The FBI agents departed my apartment a half hour later, after I debriefed them on the subject of my documentary and assured them that my activities were not intent upon disturbing domestic tranquility. My cooperation with federal law enforcement included naming my collaborator, the co-director of this film. So in a very real sense, I am an FBI informant.

The G-men had been dispatched to my doorstep by the Department of Homeland Security, after my license plate number had been turned over by a security guard at the Mallinckrodt Chemical plant on North Broadway in St. Louis. The security guard had stopped us on a public street on a Sunday morning, wanting to know why we were photographing the facility. He told us then that our names would be provided to Homeland Security, but I had dismissed the warning as an idle threat.

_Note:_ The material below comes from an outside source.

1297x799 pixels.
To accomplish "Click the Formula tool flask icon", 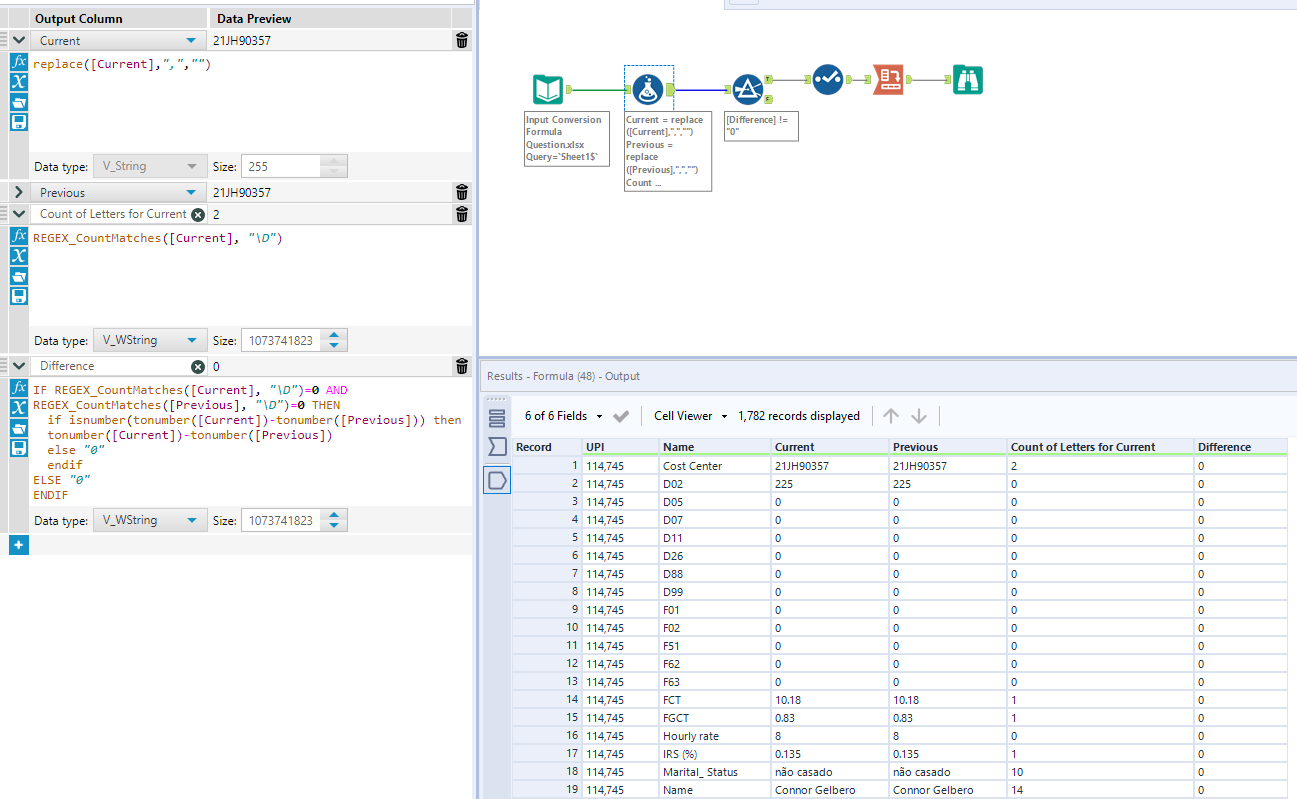I will pyautogui.click(x=648, y=89).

The agents were stern but polite. I did most of the talking, filling the silence in my living room with pleas of innocence. They wanted to know if I had any terrorists intentions. I told them we were making a documentary on the nuclear waste that Mallinckrodt had created as a part of the Manhattan Project and the subsequent Cold War.

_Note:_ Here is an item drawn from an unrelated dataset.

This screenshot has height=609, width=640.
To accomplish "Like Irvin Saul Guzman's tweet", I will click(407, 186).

The agents seemed surprised. They said they were unaware of the issue.

They are not alone.

In the 70-plus years since Mallinckrodt first began generating radioactive waste as a byproduct of its government-sponsored uranium processing work, a majority of St. Louisans have remained uninformed about the contamination that continues to threaten their health and the environment.

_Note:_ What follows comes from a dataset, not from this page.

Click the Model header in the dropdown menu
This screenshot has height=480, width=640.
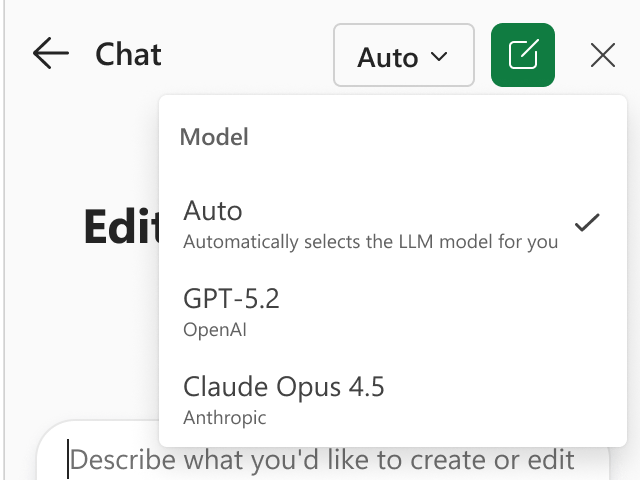[x=214, y=138]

As a reporter for the Riverfront Times in St. Louis, I had covered the issue decades earlier, beginning in the early 1990s. I became reintroduced to the subject in 2008 when my editor at Illinois Times in Springfield sent me a thick press packet that had been sent to the newspaper. The contents of the manila envelope had been assembled by Larry Burgan, a former steelworker from Granite City, Ill. who had been exposed to radioactive contamination in his former work place. Burgan had started a one-man campaign to shed light on the problem that impacted not only his fellow workers but nearby residents of the plant in Venice, Ill. where had worked.

Months went by before I started going over the materials Burgan had painstaking collated. After reading it, I called him and asked for an interview. I then wrote a story based on Burgan’s research for an online magazine FOCUS/midwest in May 2009 and did a follow-up that September. But unlike hundreds of other stories I had written in my journalism career, I didn’t let this one go. I began investigating the subject further myself.

In early 2010, I enlisted the support of a local videographer and started working on a film on this subject. That project ended more than two years later because of a disagreement over the content and direction of the film. Countless hours of hard work was lost as a result.

In late 2012, my original idea was revived with the help of my new partner Alison Carrick, the co-director and cinematographer of The First Secret City. Without her hard work and devotion to this project the film would have never been completed. Her understanding of the issue and the narrative form combined with a keen eye and an uncompromising dedication to the creative process can be seen and felt in every frame of this film.

The title is based on the little-known-about role that St. Louis played in the making of the first atomic bomb. Before the creation of the secret cities of Los Alamos, Oak Ridge and Hanford, the Manhattan Project hired the Mallinckrodt Chemical Works of St. Louis to refine the first uranium used in the atomic bomb dropped on Hiroshima. For the next two decades, Mallinckrodt continued its classified work for the Atomic Energy Commission during the Cold War. The resulting radioactive waste contaminated numerous locations in the St. Louis area some of which have not been cleaned up 70 years after the end of World War II. Told through the eyes of an overexposed worker, the story expands through a series of interviews that careen down a toxic pathway leading to a fiery terminus at a smoldering, radioactively-contaminated  landfill. The First Secret City reveals a forgotten history and its continuing impact on the community in the 21st Century, uncovering past wrongdoing and documenting the renewed struggles to confront the issue.